Reasons for and against choosing input and output capacitors for a regulator with more capacitance than called for in the datasheet

Question

The regulator in question: NCP161AFCT330T2G. We use it in a USB device to convert 5V to 3V. The device will only be used at room temperature.

It says in the datasheet: “The value of the input capacitor should be 1 µF or greater to ensure the best dynamic performance.” About the output capacitor however it says: “The recommended capacitor value is 1 µF.”

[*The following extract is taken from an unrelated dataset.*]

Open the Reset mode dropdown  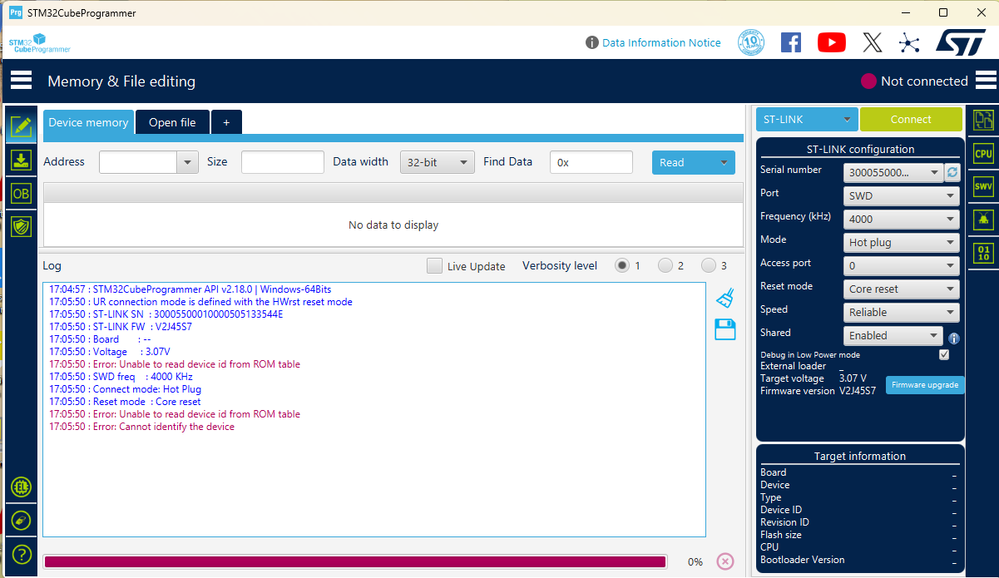point(900,288)
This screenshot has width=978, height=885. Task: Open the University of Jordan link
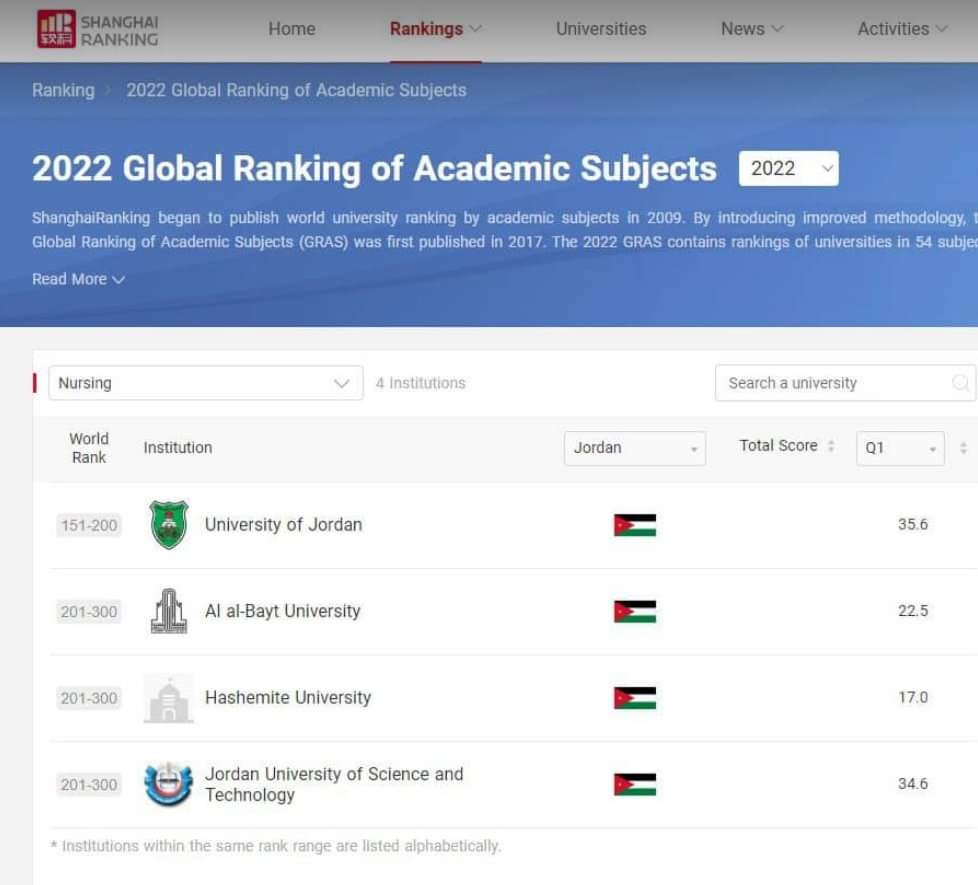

Is there a reason to not explicitly recommend values higher than 1 µF for the output capacitor? I am asking because we use a lot of 10 µF capacitors (MLCC imperial 0402) on the PCB and I would like to just use 10 µF capacitors for the input and output capacitors of the regulator as well (would simplify the BOM), instead of the 1 µF capacitors the regulator datasheet is calling for (for those 1 µF capacitors I would use MLCC imperial 0402 as well by the way). Are there any drawbacks of using 10 µF capacitors instead of 1 µF capacitors when literally the only difference is the capacitance?

Answer 1

It depends on the capacitor.

First of all, the datasheet does say that larger output capacitor improves response for changing loads.

But your capacitor is so small in physical size, that due to size, a matching size 1uF could be better than 10uF. Unless the voltage rating is much more than the required 3.3V,.the capacitance will significantly drop due to DC bias.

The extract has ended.